Le parole di fra Bahjat
Questa missione è frutto di una bella collaborazione con il governo siriano e tra le chiese locali. “Una cosa mai vista – dice il parroco francescano padre Bahjat – ben tredici chiese cristiane che si sono unite come non mai per aiutare immediatamente la popolazione”. Un ecumenismo di sangue, lo chiamano. Quell’unità che nemmeno durante la guerra erano riusciti ad avere. E ora si trovano assieme, per coordinare gli aiuti e cominciare a ricostruire. Le case, certo. Ma anche le chiese e gli edifici di culto, così preziosi nella città martire siriana. “Le persone hanno bisogno di case, ma anche di luoghi dove pregare. Lo abbiamo visto durante la guerra – prosegue fra Bahjat – come le persone si fossero trovate smarrite senza un luogo che li richiamasse a sperare”.
Le giornate passano tra una visita e l’altra. “Qui l’acqua ha creato un’infiltrazione”. “Bisogna evacuare subito questo edificio”. E ancora: “Attenzione a mettere i mattoni sulle scale: in queste condizioni potrebbero crollare”. Attenzione a tutti i dettagli. Ogni particolare non viene sottovalutato. A volte si può fare ancora qualcosa per salvare l’edificio, altre volte bisognerebbe demolirlo. Si spera che venga fatto.
Le nostre giornate tra entusiasmo e sconforto
Entusiasmo e sconforto si abbracciano in queste giornate intense, dove non c’è un attimo da perdere. Anche Basil, un giovane ingegnere aleppino, si unisce al gruppo. Pochissima esperienza, ma tanta voglia di fare. E di imparare. “Quando ho saputo di questa missione, ho subito cercato di unirmi al gruppo. Voglio dare una mano a ricostruire il mio paese”. Non è scontato. La maggior parte dei giovani se ne vuole andare, e non si nasconde più.
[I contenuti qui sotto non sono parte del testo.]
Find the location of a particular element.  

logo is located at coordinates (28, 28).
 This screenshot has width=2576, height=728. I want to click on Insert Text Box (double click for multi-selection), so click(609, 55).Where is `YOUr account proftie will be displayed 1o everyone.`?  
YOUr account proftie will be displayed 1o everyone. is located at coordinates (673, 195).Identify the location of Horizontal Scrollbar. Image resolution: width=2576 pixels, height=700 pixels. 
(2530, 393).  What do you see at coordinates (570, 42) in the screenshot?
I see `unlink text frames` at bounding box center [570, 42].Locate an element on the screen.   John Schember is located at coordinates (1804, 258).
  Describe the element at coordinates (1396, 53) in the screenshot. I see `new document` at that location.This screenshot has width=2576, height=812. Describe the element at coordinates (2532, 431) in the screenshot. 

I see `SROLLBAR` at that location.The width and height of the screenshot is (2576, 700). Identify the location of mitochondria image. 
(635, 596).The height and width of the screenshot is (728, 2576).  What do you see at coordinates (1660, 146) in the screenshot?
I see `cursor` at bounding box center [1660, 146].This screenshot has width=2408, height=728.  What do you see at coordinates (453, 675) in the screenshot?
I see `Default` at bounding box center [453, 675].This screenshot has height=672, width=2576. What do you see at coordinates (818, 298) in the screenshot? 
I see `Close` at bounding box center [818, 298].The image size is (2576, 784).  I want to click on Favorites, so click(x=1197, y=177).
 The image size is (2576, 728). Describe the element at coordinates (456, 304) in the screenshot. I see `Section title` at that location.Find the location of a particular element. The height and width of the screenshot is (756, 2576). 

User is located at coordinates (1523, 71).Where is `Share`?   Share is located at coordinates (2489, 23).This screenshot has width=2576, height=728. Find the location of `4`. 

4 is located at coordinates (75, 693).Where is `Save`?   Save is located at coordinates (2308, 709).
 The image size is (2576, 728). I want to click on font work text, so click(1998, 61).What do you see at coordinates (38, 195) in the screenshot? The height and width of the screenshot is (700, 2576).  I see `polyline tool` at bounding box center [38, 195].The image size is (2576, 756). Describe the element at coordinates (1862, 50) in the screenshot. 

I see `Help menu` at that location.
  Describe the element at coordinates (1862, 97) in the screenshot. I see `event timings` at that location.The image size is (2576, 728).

La Siria vive una crisi economica senza precedenti, con la lira che si svaluta ogni giorno che passa. Le prospettive sono davvero poche, eppure c’è ancora chi spera in un futuro migliore. Aggiunge Basil: “Ma non basta sperare. Bisogna provare a costruirlo. Io sono stato fortunato nella vita. Ho potuto studiare, frequentare una bella Università e ho buone possibilità di fare un bel lavoro. Voglio restituire un po’ quello che mi è stato dato. Con i miei amici, per le persone che vivono ancora qui. E con l’aiuto di Dio, sono sicuro che ce la faremo”.